AUFGABEN:
• A. Fassen Sie den Text über die Fähre STENA NAUTICA in zwei Sätzen zusammen.
• B. Zitieren Sie aus dem Text über die Fähre STENA NAUTICA wörtlich den Abschnitt, der mit „Tagsüber dauert ihre“ beginnt und mit „die Ostsee mündet.“ endet.

VORLIEGENDER TEXT:
Die STENA NAUTICA beim Einlaufen in den Hafen von Varberg.

 

Kai Ortel

Nachtfahrt übers Kattegat

Das im Osten Jütlands gelegene Grenå ist selbst für dänische Hafenstädtchen ein beschaulicher Flecken Erde. Die einstmals riesigen Flotten kleiner blauer Fischerboote gehören der Vergangenheit an, die früher wichtige innerdänische Fährlinie nach Hundested gibt es auch längst nicht mehr, und zuletzt hat auch der Fährverkehr nach Schweden stark an Bedeutung verloren. Einzig die STENA NAUTICA verkehrt von Grenå aus noch übers Kattegat.

Tagsüber dauert ihre Fahrt von Grenå nach Varberg etwas über vier Stunden, nachts ist das Schiff eine Stunde länger unterwegs. Doch zu einer reinrassigen Nachtfähre macht das die STENA NAUTICA noch nicht. Denn selbst als sie 1986 als NIELS KLIM für den Fährbetrieb der Dänischen Staatsbahnen DSB in Dienst gestellt wurde, dauerten ihre Überfahrten zwischen Århus und Kalundborg nie länger als drei Stunden. Dagegen sind die knapp fünf Stunden, die sie seit ihrem letzten Eignerwechsel und ihrer Rückkehr in die Ostsee 1997 für die Nachtfahrt von Grenå ins schwedische Varberg braucht, geradezu komfortabel. Und wer vor der arg kurzen Nachtfahrt übers Kattegat Schlaf braucht, legt sich in Grenå eh am besten irgendwo ins Gras, davon gibt’s zum Glück reichlich zwischen Faergevej, Kattegatcentret und den Ufern des Nordkanals, der hinter dem Yachthafen der Stadt in die Ostsee mündet.  

Die Zeiten, als Grenå in den 1980er Jahren mit Fährlinien nach Varberg, Halmstad, Helsingborg und Hundested noch ein überaus geschäftiger Hafen war, sind jedenfalls vorbei. Nur die Fähre nach Anholt pendelt noch wacker Tag für Tag zwischen der Ostspitze Djurslands und dem kleinen Eiland auf halbem Weg nach Schweden hin und her. Und die STENA NAUTICA natürlich, das letzte Schiff, welches das Erbe des ehemaligen Stena Line-Konkurrenten Lion Ferry ins 21. Jahrhundert gerettet hat. Doch auch bei ihr hat man „Hand angelegt” in den 27 Dienstjahren, die sie mittlerweile auf den Planken hat. Zuletzt im Winter 2001/02, als durch einen Umbau ihre Passagierkapazität von 2.000 auf 663 Personen reduziert und ihre Frachtstellfläche erweitert wurde. Spätestens seit diesem Zeitpunkt fällt sie innerhalb der Stena Line-Flotte eher unter die Kategorie „Arbeitstier”, denn unter das Prädikat „Kreuzfahrtschiff”, doch was wäre die europäische Transportindustrie ohne Schiffe wie dieses?

Gespeicherte Einträge

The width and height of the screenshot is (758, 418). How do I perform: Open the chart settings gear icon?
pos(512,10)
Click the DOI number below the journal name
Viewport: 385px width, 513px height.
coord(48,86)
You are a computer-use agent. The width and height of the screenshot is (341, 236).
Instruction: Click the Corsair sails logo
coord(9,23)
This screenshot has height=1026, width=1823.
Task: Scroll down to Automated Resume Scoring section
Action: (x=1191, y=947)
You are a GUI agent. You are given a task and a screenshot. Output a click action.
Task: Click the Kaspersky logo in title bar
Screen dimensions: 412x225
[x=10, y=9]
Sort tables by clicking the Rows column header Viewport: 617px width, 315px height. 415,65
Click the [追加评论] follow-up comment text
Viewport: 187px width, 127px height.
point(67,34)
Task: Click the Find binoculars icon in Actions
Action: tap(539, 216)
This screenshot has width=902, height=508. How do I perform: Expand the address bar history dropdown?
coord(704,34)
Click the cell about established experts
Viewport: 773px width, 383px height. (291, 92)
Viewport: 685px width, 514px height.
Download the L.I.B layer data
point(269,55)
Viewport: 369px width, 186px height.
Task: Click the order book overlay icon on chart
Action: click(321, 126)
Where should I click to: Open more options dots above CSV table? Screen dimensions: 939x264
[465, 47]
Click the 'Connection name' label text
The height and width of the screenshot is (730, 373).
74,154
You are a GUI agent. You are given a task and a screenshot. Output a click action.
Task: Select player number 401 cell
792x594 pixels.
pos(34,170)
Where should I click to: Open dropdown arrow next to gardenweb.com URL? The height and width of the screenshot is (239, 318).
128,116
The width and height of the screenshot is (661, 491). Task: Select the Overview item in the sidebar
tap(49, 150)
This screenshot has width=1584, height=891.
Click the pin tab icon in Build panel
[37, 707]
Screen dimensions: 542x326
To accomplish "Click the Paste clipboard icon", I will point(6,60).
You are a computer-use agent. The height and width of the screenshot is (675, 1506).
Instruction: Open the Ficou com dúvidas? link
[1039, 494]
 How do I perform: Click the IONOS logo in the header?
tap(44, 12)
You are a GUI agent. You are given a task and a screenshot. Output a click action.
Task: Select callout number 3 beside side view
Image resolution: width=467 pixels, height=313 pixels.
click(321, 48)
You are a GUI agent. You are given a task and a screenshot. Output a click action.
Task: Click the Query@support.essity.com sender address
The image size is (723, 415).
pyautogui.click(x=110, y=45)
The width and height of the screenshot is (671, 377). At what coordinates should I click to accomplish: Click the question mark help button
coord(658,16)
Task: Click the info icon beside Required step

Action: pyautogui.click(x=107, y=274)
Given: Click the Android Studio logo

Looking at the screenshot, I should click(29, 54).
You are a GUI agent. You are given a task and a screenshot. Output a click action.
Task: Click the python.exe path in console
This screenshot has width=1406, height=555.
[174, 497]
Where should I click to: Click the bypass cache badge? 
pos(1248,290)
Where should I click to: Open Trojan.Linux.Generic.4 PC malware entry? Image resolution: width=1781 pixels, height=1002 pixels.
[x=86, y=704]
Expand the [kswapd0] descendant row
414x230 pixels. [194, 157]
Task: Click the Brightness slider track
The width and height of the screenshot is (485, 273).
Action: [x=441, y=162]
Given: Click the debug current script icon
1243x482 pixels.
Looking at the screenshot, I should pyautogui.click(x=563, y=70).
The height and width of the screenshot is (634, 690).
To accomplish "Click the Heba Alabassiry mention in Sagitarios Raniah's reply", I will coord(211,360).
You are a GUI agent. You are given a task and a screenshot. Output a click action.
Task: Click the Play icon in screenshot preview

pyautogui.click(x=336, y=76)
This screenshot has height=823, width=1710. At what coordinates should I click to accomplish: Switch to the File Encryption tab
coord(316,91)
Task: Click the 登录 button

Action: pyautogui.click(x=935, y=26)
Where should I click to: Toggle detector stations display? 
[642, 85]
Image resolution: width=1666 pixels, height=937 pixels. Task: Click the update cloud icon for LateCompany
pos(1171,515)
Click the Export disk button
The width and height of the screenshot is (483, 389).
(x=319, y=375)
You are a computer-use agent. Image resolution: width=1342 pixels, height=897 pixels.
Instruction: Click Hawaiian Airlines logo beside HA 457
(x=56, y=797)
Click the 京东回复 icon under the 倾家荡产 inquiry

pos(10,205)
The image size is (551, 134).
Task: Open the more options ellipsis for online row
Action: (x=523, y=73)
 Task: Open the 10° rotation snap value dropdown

LÖSUNGEN:
• A. Von Grenå, das in den 1980er Jahren mit Fährlinien nach Varberg, Halmstad, Helsingborg und Hundested ein geschäftiger Hafen war, verkehren heute nur noch die Fähre nach Anholt und die STENA NAUTICA, die übers Kattegat nach Varberg fährt. Das Schiff wurde 1986 als NIELS KLIM für die Dänischen Staatsbahnen DSB in Dienst gestellt, braucht für die Nachtfahrt knapp fünf Stunden und wurde im Winter 2001/02 umgebaut, wobei seine Passagierkapazität von 2.000 auf 663 Personen sank und die Frachtstellfläche erweitert wurde.

• B.
Tagsüber dauert ihre Fahrt von Grenå nach Varberg etwas über vier Stunden, nachts ist das Schiff eine Stunde länger unterwegs. Doch zu einer reinrassigen Nachtfähre macht das die STENA NAUTICA noch nicht. Denn selbst als sie 1986 als NIELS KLIM für den Fährbetrieb der Dänischen Staatsbahnen DSB in Dienst gestellt wurde, dauerten ihre Überfahrten zwischen Århus und Kalundborg nie länger als drei Stunden. Dagegen sind die knapp fünf Stunden, die sie seit ihrem letzten Eignerwechsel und ihrer Rückkehr in die Ostsee 1997 für die Nachtfahrt von Grenå ins schwedische Varberg braucht, geradezu komfortabel. Und wer vor der arg kurzen Nachtfahrt übers Kattegat Schlaf braucht, legt sich in Grenå eh am besten irgendwo ins Gras, davon gibt’s zum Glück reichlich zwischen Faergevej, Kattegatcentret und den Ufern des Nordkanals, der hinter dem Yachthafen der Stadt in die Ostsee mündet.